- Instructions for the task -
Return all the lines below in which the string "computer" appears.

- Records shown -
== Segment start ==

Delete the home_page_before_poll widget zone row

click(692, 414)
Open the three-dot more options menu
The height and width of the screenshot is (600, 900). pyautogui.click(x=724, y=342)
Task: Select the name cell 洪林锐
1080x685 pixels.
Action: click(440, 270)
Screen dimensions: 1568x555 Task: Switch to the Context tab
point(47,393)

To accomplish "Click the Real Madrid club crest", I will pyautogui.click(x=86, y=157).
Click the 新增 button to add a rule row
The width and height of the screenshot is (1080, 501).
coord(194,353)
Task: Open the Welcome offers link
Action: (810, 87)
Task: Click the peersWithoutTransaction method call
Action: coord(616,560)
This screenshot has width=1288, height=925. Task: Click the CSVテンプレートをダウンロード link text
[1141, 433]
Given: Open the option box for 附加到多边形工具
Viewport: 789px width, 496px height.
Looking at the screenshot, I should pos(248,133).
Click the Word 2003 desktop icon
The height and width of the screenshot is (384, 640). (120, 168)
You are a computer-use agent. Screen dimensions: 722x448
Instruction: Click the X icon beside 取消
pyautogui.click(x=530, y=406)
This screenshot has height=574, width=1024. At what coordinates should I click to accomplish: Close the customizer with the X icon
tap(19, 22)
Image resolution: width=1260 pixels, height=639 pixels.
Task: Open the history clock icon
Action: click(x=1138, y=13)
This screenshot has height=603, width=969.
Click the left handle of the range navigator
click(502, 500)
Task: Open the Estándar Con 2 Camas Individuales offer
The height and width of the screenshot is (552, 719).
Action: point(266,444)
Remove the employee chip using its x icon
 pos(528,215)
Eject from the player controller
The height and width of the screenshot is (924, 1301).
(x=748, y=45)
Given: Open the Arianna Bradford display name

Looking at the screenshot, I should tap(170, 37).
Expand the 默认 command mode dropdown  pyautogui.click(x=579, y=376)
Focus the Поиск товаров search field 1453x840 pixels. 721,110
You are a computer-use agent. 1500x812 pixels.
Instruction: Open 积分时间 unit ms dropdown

== Segment end ==

- Final answer -
You are a computer-use agent. Screen dimensions: 722x448
You are a computer-use agent. 1500x812 pixels.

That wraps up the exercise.